Betsy abruptly sells the family's modest dwelling and moves them into Tom's late grandmother's mansion, "Dragonwyck," only to find that Edward, the old woman's longtime caretaker, is claiming that Tom's grandmother had bequeathed him the estate. Judge Bernstein intercedes and presents evidence that suggests that not only did Edward forge the bequest letter, but he also padded his bills, thus depleting the estate and accumulating a large fortune in the town's bank that he could not otherwise explain. The Raths are able to keep the house.
At his new job, Tom runs into elevator operator Caesar, a sergeant with whom he'd served in Italy. Caesar is married to Maria's cousin and tells Tom that Maria and her son by Tom are desperate for money in their still war-ravaged country. Tom has kept his affair and child a secret from Betsy, but he now decides to tell her, remembering her admonition to be honest at all times. Betsy reacts angrily and speeds away recklessly in her car. They reconcile at the local police station. Tom and Betsy go to Judge Bernstein to set up a trust fund for Tom's son in Italy. That night, Hopkins calls to ask Tom to accompany him on a trip to California in support of the new campaign. Tom declines, saying he just wants to "work 9 to 5 and spend the rest of the time with my family," a decision Hopkins respectfully accepts.

Cast

Contemporary reviews of the film were somewhat mixed. Bosley Crowther of The New York Times declared it "a mature, fascinating and often quite tender and touching film." Variety wrote that the film "often seems episodic and it's over-long," finding Johnson's direction "uneven" and holding him "responsible for the fact that the picture so determinedly misses the point of the book which made the flannel suit a symbol rather than just a garment." Harrison's Reports called it "one of the most absorbing pictures of the year," with "exceptionally fine" acting. John McCarten of The New Yorker thought the film was too long and suggested that the flashbacks should have been trimmed, concluding that "if it were an old-fashioned serial, I'm sure we might have been able to tolerate it. In one massive dose, though, it's just too damned much, and I think you'd be better off taking a tranquilizer pill than going through all this for the sake of escaping the world and its woes." The Monthly Film Bulletin wrote: "As a sociological document, a particular view of the contemporary American middle-class scene, the film is uneasily fascinating. Otherwise, this is a characteristic best-seller adaptation, over-long, over-loaded with 'production values', padded out with flashbacks to the war years, and efficiently impersonal in its approach."

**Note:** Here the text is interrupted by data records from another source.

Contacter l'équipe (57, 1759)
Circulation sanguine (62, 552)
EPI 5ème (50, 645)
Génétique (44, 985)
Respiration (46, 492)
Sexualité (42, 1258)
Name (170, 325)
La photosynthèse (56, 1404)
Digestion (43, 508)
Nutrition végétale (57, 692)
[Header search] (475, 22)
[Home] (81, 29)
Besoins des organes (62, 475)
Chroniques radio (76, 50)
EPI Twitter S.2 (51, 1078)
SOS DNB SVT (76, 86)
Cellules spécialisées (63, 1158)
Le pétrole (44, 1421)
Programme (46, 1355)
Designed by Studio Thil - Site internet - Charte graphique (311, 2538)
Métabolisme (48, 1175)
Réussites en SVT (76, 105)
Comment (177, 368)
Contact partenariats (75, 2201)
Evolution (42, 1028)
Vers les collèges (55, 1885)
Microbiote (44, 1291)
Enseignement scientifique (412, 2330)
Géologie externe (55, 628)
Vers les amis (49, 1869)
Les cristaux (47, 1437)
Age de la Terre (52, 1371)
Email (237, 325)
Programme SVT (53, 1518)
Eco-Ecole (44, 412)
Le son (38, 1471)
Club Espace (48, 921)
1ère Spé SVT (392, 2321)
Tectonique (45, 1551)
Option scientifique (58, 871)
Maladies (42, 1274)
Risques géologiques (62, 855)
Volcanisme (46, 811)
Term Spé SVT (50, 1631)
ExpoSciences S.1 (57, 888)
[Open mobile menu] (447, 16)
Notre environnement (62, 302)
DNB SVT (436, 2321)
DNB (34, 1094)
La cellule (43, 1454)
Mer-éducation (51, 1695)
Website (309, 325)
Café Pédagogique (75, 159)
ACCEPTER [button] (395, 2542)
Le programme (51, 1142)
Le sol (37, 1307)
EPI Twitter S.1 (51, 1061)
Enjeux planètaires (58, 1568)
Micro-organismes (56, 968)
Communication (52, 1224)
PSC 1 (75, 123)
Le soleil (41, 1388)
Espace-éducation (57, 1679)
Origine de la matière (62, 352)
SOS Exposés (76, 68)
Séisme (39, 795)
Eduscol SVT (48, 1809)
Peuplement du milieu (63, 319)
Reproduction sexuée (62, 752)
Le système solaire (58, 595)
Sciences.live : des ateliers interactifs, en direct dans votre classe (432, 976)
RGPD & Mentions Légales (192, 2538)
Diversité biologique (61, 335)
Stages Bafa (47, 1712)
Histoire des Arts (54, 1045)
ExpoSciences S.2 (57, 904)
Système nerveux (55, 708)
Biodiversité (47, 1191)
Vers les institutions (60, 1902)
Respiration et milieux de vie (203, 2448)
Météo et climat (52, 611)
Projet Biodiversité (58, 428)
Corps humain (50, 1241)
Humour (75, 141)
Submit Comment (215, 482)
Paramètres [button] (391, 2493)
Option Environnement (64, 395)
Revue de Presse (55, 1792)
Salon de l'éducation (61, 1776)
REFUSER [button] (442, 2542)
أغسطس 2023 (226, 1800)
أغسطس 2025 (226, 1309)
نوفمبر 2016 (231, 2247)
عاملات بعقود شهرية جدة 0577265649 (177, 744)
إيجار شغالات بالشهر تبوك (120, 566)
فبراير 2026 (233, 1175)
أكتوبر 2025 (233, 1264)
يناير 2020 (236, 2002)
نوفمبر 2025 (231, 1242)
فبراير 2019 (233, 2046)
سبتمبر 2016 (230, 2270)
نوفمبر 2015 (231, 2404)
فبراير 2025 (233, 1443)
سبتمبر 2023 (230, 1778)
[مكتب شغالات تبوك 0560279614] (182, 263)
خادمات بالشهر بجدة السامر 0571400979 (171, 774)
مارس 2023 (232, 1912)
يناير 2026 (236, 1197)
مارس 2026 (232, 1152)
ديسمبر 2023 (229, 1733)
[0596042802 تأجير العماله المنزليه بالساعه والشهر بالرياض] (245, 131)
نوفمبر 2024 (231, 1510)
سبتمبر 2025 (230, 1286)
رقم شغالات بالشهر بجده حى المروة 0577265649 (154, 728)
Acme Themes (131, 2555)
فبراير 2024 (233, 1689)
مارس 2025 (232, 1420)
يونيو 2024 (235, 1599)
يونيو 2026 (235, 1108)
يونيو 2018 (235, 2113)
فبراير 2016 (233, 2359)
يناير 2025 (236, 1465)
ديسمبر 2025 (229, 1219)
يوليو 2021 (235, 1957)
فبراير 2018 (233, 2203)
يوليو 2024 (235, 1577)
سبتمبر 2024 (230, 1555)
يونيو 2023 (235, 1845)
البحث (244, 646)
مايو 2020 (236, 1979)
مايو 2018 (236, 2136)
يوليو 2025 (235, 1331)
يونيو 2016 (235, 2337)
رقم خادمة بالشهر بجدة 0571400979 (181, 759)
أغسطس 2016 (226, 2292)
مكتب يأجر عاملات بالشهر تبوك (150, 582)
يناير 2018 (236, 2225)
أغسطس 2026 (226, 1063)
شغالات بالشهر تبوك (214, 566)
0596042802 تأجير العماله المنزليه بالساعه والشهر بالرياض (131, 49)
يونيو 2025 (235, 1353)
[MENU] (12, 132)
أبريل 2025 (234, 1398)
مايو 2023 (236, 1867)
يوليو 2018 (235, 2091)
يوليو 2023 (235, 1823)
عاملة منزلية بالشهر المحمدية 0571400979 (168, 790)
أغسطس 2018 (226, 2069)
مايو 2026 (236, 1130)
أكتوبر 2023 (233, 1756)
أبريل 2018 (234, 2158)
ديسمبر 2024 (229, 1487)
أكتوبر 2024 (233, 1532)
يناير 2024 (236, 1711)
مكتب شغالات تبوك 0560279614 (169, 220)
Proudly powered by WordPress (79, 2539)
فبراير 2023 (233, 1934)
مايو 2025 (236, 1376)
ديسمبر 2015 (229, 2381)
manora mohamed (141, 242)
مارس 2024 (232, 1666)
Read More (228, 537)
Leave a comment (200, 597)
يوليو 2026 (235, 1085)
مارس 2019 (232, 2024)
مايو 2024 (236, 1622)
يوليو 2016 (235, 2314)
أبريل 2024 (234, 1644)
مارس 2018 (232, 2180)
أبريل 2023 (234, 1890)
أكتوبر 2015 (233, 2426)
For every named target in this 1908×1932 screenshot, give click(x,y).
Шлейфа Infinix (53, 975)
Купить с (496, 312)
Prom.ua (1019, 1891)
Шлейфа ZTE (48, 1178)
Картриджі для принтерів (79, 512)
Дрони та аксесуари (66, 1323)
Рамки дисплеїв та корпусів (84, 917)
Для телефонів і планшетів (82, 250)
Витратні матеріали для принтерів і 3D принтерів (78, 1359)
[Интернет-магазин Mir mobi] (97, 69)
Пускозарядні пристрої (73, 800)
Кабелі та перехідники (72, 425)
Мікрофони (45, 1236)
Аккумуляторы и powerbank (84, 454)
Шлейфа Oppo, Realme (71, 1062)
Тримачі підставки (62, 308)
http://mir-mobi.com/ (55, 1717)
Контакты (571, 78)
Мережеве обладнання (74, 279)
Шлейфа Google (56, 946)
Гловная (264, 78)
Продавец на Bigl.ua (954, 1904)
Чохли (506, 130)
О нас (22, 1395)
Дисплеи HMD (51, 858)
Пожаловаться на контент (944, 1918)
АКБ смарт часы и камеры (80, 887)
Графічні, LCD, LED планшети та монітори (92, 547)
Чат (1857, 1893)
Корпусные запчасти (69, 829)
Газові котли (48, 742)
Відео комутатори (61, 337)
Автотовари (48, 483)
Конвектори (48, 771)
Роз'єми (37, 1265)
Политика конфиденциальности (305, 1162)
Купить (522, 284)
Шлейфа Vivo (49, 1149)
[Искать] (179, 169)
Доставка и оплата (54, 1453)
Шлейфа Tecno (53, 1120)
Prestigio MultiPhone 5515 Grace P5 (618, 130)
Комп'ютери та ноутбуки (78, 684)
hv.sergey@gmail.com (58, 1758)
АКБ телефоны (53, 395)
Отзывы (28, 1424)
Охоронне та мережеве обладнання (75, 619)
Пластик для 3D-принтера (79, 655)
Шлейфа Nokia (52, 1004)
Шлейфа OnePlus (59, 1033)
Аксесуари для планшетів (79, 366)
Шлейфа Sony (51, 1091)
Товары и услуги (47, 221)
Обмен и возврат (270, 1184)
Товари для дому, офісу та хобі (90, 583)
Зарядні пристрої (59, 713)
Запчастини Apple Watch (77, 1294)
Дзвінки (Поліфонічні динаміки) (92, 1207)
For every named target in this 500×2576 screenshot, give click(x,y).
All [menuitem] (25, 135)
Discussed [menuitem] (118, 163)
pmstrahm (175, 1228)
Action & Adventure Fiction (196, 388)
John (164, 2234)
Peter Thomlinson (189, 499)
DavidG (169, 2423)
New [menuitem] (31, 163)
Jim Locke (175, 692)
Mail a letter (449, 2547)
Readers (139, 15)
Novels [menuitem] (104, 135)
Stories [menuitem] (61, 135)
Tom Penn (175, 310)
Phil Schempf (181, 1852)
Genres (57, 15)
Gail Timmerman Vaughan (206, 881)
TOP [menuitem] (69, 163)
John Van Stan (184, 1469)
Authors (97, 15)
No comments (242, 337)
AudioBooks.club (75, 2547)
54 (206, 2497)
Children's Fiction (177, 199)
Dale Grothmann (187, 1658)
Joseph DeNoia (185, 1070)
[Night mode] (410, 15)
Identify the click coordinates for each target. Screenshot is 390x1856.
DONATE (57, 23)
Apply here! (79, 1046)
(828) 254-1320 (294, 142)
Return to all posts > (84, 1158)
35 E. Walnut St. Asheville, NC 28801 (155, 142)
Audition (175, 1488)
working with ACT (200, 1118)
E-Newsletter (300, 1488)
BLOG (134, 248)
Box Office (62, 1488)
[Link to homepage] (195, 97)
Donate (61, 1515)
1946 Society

The film, like the novel on which it was based, became hugely popular. Historian Robert Schultz argues that the film and the novel are cultural representations of what Adlai Stevenson had described in 1955 as a "crisis in the western world", "collectivism colliding with individualism," the collective demands of corporate organizations against traditional roles of spouse and parent. That increased corporate organization of society, Schultz notes, reduced white-collar workers' control over what they did and how they did it as they adapted to the "organized system" described and critiqued by contemporary social critics such as Paul Goodman, C. Wright Mills, and William H. Whyte, Jr.